Poem of the Week, by Alison McGhee

BARGAIN


The newspaper reports that at twilight tonight

Venus and Jupiter will conjoin

in the southwestern sky,

a fist and a half above the horizon.

They won't come together again for seventeen years.

What the article does not say is that Mercury, the

dark planet, will also be on hand.

He'll hover low, nearly invisible in a darkened sky.

I stare out the kitchen window toward the sunset.


Seventeen years from now, where

will I be?

Mercury, Roman god of commerce and luck,

let me propose a trade:

Auburn hair, muscles that don't ache, and a seven-minute mile.

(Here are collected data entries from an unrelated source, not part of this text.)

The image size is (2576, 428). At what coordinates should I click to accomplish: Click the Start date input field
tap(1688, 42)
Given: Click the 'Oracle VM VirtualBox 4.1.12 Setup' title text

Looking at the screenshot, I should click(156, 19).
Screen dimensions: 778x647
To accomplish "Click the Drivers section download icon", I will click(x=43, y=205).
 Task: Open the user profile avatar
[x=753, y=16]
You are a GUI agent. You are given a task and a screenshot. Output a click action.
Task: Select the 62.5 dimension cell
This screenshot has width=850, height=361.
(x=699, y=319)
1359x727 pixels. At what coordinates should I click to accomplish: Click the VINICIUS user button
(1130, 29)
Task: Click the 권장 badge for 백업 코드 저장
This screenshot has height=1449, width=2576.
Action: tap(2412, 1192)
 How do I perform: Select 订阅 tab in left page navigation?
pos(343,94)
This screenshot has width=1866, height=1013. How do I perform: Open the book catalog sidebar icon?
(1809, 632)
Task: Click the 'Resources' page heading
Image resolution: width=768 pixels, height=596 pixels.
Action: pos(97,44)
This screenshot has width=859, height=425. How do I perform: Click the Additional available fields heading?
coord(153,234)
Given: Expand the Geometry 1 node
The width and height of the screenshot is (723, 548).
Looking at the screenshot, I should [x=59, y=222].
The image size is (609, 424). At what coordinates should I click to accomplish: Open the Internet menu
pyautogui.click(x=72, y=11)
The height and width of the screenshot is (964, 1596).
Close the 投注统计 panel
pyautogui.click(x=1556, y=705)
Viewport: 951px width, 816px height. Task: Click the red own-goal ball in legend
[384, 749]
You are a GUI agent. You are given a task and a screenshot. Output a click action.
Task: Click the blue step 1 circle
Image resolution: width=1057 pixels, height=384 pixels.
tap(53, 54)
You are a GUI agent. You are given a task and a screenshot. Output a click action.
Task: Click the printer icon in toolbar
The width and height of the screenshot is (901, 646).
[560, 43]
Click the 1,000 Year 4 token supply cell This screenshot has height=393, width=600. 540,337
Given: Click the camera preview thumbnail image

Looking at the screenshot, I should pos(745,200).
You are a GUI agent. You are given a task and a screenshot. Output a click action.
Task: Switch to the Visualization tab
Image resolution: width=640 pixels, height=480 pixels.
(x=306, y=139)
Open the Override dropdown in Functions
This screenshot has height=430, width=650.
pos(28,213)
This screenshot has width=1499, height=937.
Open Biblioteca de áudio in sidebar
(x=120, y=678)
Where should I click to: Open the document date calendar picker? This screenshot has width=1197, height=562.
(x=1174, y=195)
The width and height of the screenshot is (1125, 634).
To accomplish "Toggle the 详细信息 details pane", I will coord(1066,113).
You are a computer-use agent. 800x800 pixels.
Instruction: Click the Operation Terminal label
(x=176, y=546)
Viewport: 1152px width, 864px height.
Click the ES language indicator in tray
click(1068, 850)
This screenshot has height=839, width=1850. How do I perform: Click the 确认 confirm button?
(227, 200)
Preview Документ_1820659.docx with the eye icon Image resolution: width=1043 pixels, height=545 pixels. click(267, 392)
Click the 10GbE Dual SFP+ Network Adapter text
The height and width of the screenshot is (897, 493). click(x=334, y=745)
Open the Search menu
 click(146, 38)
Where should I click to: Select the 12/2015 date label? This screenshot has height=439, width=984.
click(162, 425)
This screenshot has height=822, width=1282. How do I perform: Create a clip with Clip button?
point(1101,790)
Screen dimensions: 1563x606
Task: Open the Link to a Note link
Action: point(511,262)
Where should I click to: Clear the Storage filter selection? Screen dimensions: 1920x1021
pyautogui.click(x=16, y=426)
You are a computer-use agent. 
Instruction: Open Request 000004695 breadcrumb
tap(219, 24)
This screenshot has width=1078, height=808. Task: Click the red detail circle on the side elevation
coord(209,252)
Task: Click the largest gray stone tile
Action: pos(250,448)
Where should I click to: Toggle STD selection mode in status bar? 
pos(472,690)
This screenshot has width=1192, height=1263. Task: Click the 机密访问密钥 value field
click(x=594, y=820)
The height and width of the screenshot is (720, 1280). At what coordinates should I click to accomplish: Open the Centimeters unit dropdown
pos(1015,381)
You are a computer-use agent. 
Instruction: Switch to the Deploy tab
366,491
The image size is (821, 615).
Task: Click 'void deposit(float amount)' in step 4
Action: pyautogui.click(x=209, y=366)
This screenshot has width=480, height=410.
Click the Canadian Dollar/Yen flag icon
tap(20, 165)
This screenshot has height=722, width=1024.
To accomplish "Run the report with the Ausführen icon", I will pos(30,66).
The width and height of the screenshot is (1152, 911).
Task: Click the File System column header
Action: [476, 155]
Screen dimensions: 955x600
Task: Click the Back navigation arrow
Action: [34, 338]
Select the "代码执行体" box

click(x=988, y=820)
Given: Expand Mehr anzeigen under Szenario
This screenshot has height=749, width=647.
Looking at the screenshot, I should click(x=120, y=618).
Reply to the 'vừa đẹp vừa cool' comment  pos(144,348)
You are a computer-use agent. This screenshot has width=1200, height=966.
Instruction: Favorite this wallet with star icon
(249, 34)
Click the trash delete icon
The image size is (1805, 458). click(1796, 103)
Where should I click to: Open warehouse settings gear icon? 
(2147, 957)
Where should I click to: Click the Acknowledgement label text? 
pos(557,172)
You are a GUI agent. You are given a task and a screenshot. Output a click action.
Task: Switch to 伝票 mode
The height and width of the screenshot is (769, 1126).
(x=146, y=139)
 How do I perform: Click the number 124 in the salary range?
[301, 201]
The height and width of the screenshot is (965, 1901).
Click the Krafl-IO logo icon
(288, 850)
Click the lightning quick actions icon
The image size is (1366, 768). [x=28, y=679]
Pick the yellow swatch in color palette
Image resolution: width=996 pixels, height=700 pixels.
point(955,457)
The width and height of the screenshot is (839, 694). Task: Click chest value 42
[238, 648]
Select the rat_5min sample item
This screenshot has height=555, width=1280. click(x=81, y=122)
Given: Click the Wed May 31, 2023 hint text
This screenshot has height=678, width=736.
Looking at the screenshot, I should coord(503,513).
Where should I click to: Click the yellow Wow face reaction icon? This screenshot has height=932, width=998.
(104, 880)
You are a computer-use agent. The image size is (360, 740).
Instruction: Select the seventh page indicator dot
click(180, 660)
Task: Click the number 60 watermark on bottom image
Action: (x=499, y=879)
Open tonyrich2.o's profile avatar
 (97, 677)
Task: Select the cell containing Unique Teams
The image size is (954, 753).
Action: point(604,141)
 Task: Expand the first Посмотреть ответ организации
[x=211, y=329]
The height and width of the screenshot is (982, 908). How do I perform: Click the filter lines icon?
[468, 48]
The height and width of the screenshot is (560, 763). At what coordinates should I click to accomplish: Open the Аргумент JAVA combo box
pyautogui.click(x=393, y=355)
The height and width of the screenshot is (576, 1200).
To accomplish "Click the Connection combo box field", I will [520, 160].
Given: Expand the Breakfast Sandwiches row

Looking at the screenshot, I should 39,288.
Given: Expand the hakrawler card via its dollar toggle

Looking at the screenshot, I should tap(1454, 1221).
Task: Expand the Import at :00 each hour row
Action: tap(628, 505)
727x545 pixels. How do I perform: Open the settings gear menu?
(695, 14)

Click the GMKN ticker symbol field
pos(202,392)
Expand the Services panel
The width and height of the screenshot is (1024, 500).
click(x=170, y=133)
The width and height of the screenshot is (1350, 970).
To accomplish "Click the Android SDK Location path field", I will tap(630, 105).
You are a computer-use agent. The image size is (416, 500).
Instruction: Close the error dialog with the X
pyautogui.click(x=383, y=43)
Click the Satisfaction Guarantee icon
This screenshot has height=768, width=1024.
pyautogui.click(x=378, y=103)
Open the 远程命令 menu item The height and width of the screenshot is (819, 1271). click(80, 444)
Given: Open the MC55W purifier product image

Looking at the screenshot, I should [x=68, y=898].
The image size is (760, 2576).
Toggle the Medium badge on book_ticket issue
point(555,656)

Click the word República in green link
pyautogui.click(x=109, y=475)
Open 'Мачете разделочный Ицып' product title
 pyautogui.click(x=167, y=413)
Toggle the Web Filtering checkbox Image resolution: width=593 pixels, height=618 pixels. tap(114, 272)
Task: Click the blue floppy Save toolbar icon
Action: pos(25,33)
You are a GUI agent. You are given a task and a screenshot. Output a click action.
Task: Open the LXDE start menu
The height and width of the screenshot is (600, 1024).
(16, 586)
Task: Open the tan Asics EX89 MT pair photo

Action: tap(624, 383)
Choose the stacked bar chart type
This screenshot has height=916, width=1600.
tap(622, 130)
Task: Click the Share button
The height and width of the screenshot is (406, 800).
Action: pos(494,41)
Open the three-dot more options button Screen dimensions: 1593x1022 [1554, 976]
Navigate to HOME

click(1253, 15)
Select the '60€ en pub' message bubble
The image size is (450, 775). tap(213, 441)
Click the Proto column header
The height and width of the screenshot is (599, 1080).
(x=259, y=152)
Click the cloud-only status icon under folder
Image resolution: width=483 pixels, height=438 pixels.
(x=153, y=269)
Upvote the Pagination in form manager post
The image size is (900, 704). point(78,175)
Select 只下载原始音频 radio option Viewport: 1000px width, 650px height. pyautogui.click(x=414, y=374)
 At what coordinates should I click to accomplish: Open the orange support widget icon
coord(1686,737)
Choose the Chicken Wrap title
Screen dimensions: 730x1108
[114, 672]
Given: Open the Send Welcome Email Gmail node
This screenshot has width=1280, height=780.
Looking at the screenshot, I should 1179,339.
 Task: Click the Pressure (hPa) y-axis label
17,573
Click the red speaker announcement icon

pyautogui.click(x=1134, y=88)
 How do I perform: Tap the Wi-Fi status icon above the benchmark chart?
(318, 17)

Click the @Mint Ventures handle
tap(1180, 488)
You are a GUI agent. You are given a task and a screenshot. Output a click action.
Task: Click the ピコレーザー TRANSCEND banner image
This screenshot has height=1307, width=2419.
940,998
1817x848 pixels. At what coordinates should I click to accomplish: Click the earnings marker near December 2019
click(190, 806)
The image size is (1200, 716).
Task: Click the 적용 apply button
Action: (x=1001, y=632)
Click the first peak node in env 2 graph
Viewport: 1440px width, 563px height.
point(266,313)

Here's what I'll give you in return:

My recipe for Brazilian seafood stew, a talent for

French-braiding, an excellent sense of smell and

the memory of having once kissed Sam W.


Then I see my girl across the room.

She stands on a stool at the sink,

washing her toy dishes and

swaying to a whispered song,

her dark curls a nimbus in the lamplight.

The planets are coming together now.

Minute by minute the time draws nigh for me to watch.

Minute by minute my child wipes dry her red

plastic knife, her miniature blue bowls.


Mercury, here's another offer, a real one:

Let her be.

You can have it all in return,

the salty stew, the braids, the excellent sense of smell

and the softness of Sam's mouth on mine.

And my life. That too.

All of it I give for this child, that seventeen years hence

she will stand in a distant kitchen, washing dishes

I cannot see, humming a tune I cannot hear.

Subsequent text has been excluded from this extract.